**Required tasks**
(1) Answer these questions using the forum answer on snapping points:
(a) Whose behavior does the author hope someone will clarify?
(b) In the first script, how many points does ST_GeneratePoints create in each polygon?
(c) In the first script, what buffer distance does the neg_buffer step use?
(2) Rewrite the forum answer on snapping points from "I publish my" to "behavior of ST_ClosestPoint.", substituting "temporary fix" for "workaround".

Snap points to the nearest location on a polygon

I publish my answer as a workaround to get the expected result for your situation, in the hope that someone will clarify the behavior of ST_ClosestPoint.

So run the script in the form of CTE:

CREATE TABLE polys_pts AS
WITH  
polys(poly_id, geom) AS (VALUES  (1, 'POLYGON((1 1, 1 5, 4 5, 4 4, 2 4, 2 2, 4 2, 4 1, 1 1))'::GEOMETRY),
                (2, 'POLYGON((6 6, 6 10, 8 10, 9 7, 8 6, 6 6))'::GEOMETRY)),
pnt_clusters AS (SELECT  polys.poly_id,
      CASE
          WHEN ST_Area(polys.geom)>9 THEN ST_ClusterKMeans(pts.geom, 8) OVER(PARTITION BY polys.poly_id) 
          ELSE ST_ClusterKMeans(pts.geom, 2) OVER(PARTITION BY polys.poly_id) 
      END AS cluster_id, pts.geom FROM polys,
          LATERAL ST_Dump(ST_GeneratePoints(polys.geom, 1000, 1)) AS pts),
centroids AS (SELECT cluster_id, ST_PointOnSurface(ST_collect(geom)) AS geom FROM pnt_clusters GROUP BY poly_id, cluster_id),
neg_buffer AS (SELECT poly_id, ST_ExteriorRing(ST_Buffer(geom, -0.4, 'endcap=flat join=round')) geom FROM polys GROUP BY poly_id, polys.geom),
pnt_clusters_new AS (SELECT DISTINCT ST_ClosestPoint(a.geom, b.geom) AS geom FROM neg_buffer a, centroids b),
node_pts AS (SELECT ST_StartPoint(geom) geom FROM neg_buffer),
snap_pts AS (SELECT b.cluster_id, a.geom FROM pnt_clusters_new a JOIN centroids b ON ST_DWithin(a.geom, b.geom, 0.4))
SELECT  a.cluster_id, (a.geom) geom FROM snap_pts a WHERE NOT EXISTS (SELECT 1 FROM node_pts b WHERE ST_Intersects(a.geom, b.geom))

And check the result.


I hope I have understood your qualifying condition correctly and as a result run the specified script:

CREATE TABLE polys_pts AS
WITH  
polys(poly_id, geom) AS (VALUES  (1, 'POLYGON((1 1, 1 5, 4 5, 4 4, 2 4, 2 2, 4 2, 4 1, 1 1))'::GEOMETRY),
                (2, 'POLYGON((6 6, 6 10, 8 10, 9 7, 8 6, 6 6))'::GEOMETRY)),
pnt_clusters AS (SELECT  polys.poly_id,
      CASE
          WHEN ST_Area(polys.geom)>9 THEN ST_ClusterKMeans(pts.geom, 8) OVER(PARTITION BY polys.poly_id) 
          ELSE ST_ClusterKMeans(pts.geom, 2) OVER(PARTITION BY polys.poly_id)

**Supplied information**

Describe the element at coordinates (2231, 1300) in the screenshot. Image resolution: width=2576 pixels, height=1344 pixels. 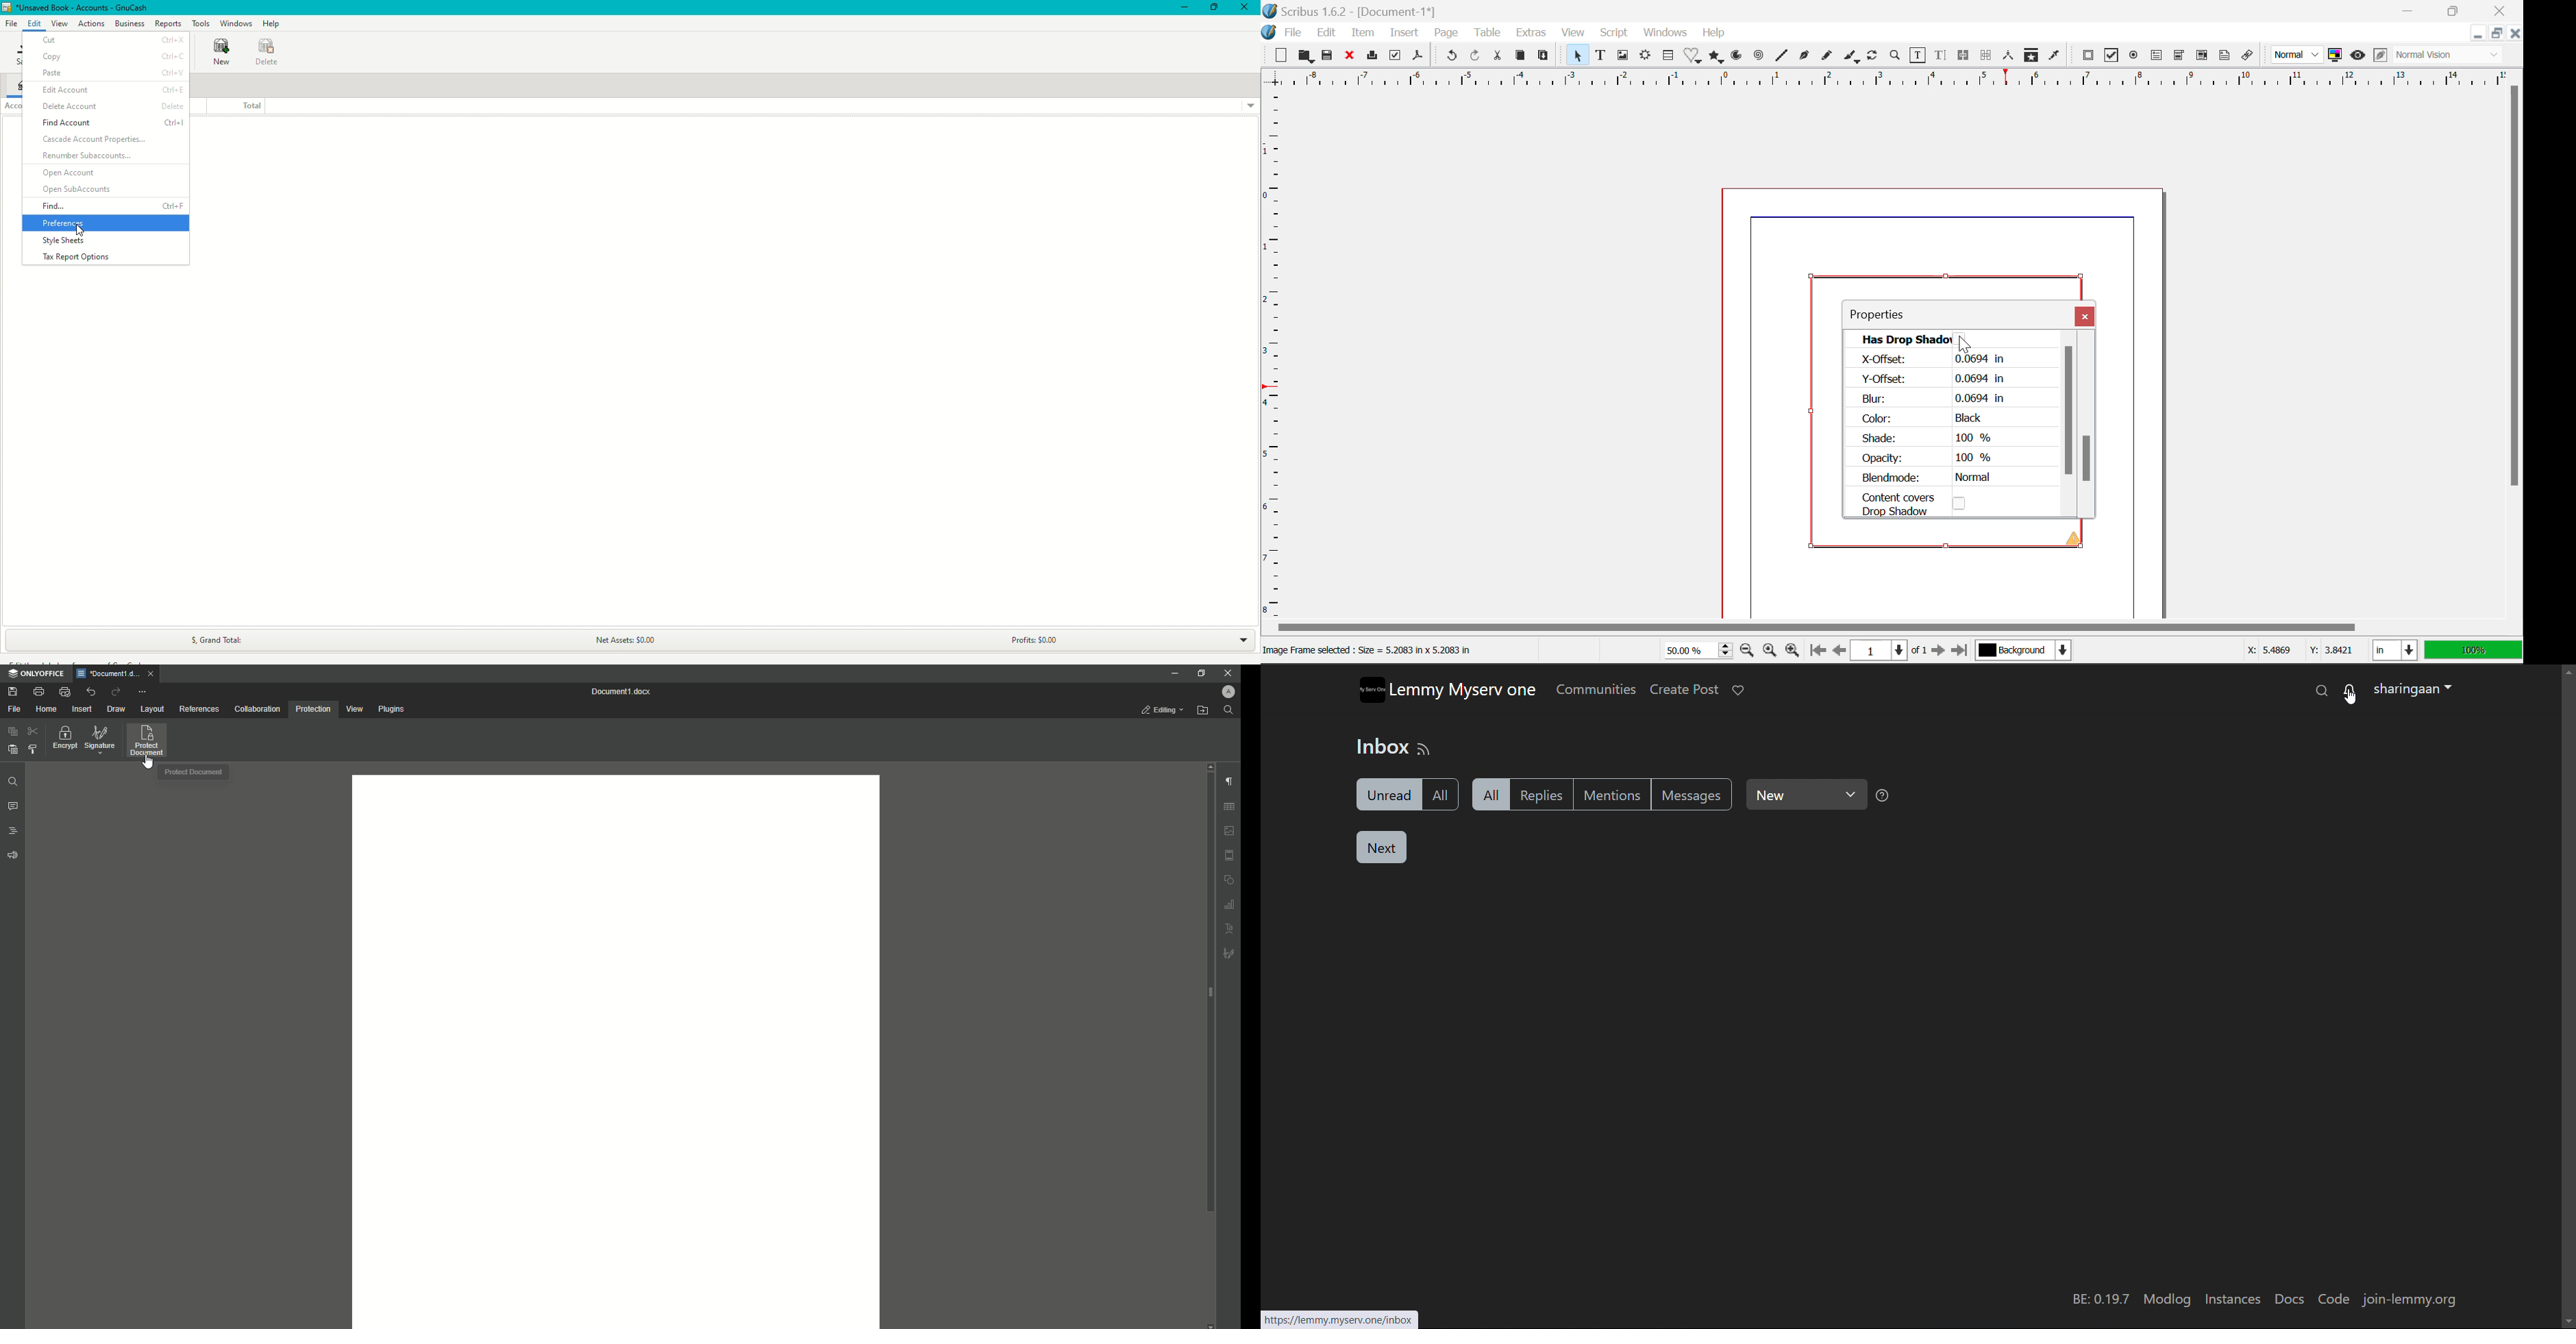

**Task-by-task solutions**
(1)
(a) ST_ClosestPoint
(b) 1000
(c) -0.4

(2)
I publish my answer as a temporary fix to get the expected result for your situation, in the hope that someone will clarify the behavior of ST_ClosestPoint.